Like the thunderclap that announces the onset of the storm, the U.S. Department of Energy has issued an historic and ominous prediction. And the only news I can find about it is in Mother Jones.
Until recently — to be precise, until January 20, 2009 — the Energy Department has functioned as cheerleader and enabler for the energy companies. It’s policy was, what’s good for Big Oil (and Big Electricity, and Big Money) was good for America and talk about peak oil was un-American. Its annual International Energy Outlook has for decades been a sunny look into a future in which cheap and plentiful oil was everybody’s birthright.
The notion of peak oil as discussed in BRACE for IMPACT — that world oil production has peaked and is about to begin a long and irreversible decline while demand for oil continues to skyrocket — has been met with scorn by Big Oil and its minions. Apparently the Energy Department is no longer a minion.

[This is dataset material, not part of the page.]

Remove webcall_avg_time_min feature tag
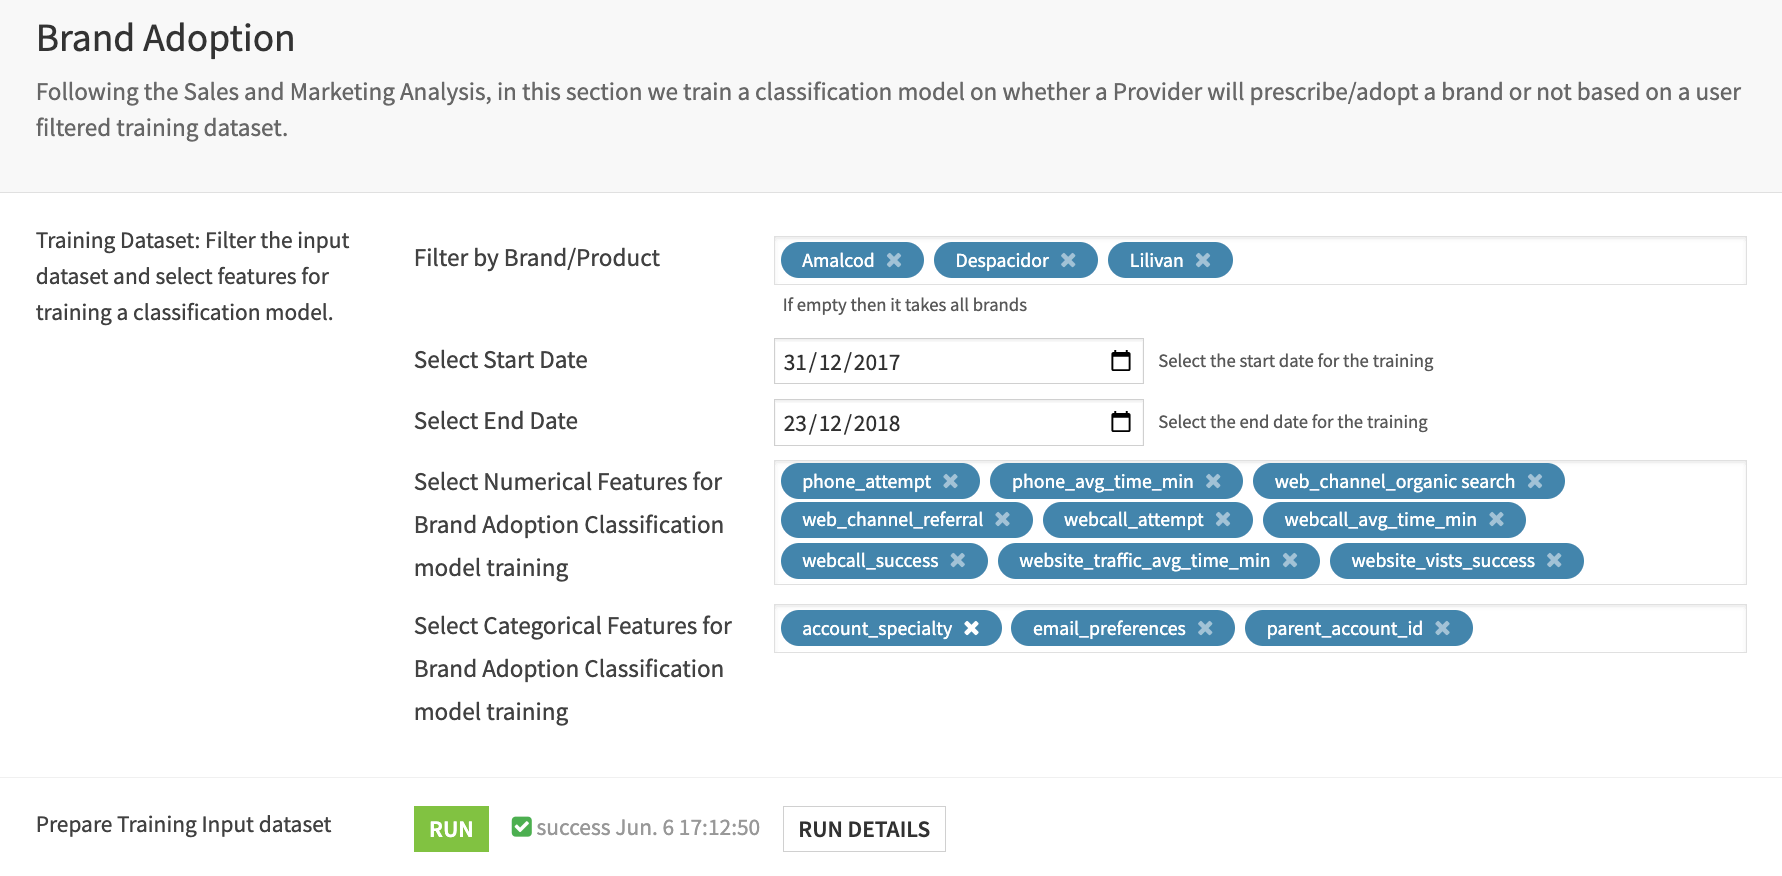This screenshot has height=876, width=1782. pos(1496,519)
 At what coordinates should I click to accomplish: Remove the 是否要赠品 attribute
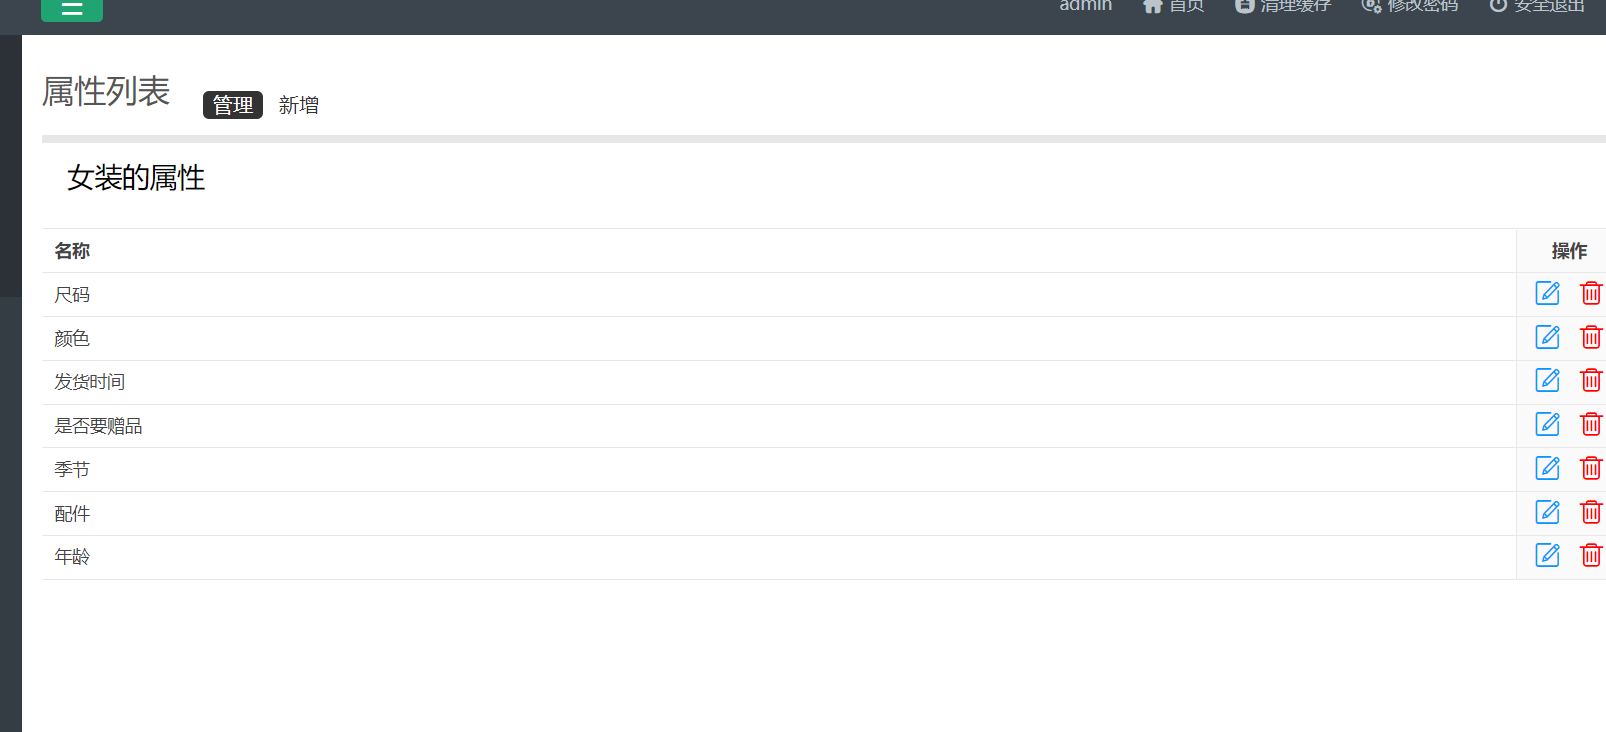pyautogui.click(x=1590, y=424)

Its 2009 forecast, just released, predicts:
- a sharp drop in world oil production below the Department’s previous predictions. It has subtracted 14 million barrels per day from its estimate of 2030 production, which it now pegs at 93 million bpd. The most recent confirmed number, for 2007, is 85 million bpd.
- the replacement of the United States as the world’s number one oil hog with China, whose demand is expected to resume its meteoric rise as soon as the worldwide recession eases.
The report is not yet a specific admission that peak oil is upon us. But its more honest depiction of the world situation clearly implies that the inevitable contraction of oil supplies has begun. The consequences for an oil-addicted world and country are enormous. Good luck finding a discussion of them.